De todo o exposto, com referência à base conceitual adotada por Vera Rebollo, fica para o autor, marcada a relevância do território como fundamento do recurso turístico e configurador do produto turístico e, conseqüentemente, como espaço de produção e espaço de consumo do fenômeno do turismo.

O conhecimento da realidade do turismo evidencia, conforme Vera Rebollo, que as atividades turísticas não se distribuem no espaço de forma homogênea, mas sim que a sua localização demonstra um determinado grau de concentração espacial, de natureza pontual ou zonal. Este aspecto deve-se, entre outras razões, ao fato de que para viabilizar-se o deslocamento entre um centro emissor e um centro receptor, o consumidor-turista pondera, tendo como pano de fundo as variáveis restrição orçamentária, preferências de consumo e utilidade esperada, a influência e o peso em seu orçamento do fator distância, em suas três manifestações: a distância-física; a distância-tempo – incluindo o custo de oportunidade; e a distância-custo.
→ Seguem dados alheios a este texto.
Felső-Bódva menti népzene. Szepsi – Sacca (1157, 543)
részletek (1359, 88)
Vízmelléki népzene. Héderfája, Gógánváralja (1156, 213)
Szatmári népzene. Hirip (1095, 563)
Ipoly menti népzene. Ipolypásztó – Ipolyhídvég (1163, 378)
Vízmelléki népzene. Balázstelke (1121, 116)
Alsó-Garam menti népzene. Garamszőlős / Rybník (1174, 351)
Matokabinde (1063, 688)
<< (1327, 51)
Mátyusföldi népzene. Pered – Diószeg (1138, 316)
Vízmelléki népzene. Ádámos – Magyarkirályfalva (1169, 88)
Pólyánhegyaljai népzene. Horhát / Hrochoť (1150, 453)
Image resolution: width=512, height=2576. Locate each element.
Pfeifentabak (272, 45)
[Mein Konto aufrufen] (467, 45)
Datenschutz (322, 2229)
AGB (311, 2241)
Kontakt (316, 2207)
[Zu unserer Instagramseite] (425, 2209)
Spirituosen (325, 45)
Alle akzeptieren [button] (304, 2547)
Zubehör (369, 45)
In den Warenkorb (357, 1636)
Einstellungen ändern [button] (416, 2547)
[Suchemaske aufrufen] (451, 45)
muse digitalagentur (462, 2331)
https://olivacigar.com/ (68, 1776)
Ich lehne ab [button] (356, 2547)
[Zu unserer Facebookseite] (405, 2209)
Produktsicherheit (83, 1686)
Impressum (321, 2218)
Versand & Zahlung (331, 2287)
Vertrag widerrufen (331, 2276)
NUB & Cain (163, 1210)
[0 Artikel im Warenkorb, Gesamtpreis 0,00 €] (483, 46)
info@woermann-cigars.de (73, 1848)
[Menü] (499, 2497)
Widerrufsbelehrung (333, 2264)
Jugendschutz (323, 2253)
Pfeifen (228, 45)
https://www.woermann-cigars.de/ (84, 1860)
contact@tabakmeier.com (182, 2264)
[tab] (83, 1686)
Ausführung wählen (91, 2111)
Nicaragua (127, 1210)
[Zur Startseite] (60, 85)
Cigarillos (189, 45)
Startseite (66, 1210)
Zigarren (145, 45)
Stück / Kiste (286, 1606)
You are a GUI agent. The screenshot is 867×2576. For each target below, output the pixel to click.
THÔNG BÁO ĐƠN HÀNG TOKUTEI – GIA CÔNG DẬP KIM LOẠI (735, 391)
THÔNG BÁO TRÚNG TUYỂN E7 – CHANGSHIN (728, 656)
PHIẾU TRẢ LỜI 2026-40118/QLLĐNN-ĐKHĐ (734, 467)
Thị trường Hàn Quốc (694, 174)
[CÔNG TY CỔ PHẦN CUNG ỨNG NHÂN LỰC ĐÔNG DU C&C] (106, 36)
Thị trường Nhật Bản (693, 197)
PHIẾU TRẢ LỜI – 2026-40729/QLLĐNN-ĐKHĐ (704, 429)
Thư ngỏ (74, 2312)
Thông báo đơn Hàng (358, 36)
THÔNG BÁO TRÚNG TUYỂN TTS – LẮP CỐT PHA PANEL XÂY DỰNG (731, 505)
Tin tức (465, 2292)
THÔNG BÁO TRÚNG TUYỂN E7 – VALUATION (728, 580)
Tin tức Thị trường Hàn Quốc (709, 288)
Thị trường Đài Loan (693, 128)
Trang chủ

A localização das atividades turísticas, portanto, influe na dimensão e intensidade dos fluxos físicos e monetários, efetivos e potencias, que injetam vitalidade e dinamismo na economia do país ou região de destino. Neste sentido, a localização das atividades turísticas está determinada pelo fator econômico, o qual Vera Rebollo (1997) entende como representado pelo

[...] conjunto de diversas circunstâncias de natureza econômica que interviram e intervêm nos processos de desenvolvimento do turismo e que também influem nas suas pautas espaciais, [...] Há que adicionar-se a política monetária, a influência do valor das moedas e a sucessão de situações econômicas conjunturais (inflação, crises cíclicas...), entre outras, [tradução livre nossa]. (VERA REBOLLO, 1997, p. 70).

As pautas espaciais à escala mundial, conforme o autor, apresentam três características básicas:

 maior intensidade do movimento turístico nacional, doméstico ou interior, em comparação com o movimento turístico internacional;

 caráter regional da estrutura espacial dos espaços receptores, dos espaços emissores, e, especialmente, dos fluxos turísticos, cujas linhas principais correspondem aos fluxos intracontinentais, enquanto os de natureza intercontinental, de maior distância, têm uma menor intensidade; e

 assimetria e desigualdade do mapa turístico mundial resultante da localização concentrada dos principais espaços turísticos, tanto de países emissores como de países receptores.

Território e função turística, em qualquer âmbito espacial de desenvolvimento, cuja atividade-chave seja o turismo, são dois fatores indissolúveis na respectiva equação do êxito competitivo (Figura 3.8, p. 324). Vera Rebollo (1997) chama a atenção para o fato de que a demanda percebe o produto turístico como um todo, portanto, a satisfação desse “todo” é a chave da competitividade da atividade turística. A qualidade ambiental, territorial e infra-estrutural do destino turístico em sua globalidade deve inserir-se nesse conjunto” [grifo nosso], [tradução livre nossa], (VERA REBOLLO, 1997, p. 185).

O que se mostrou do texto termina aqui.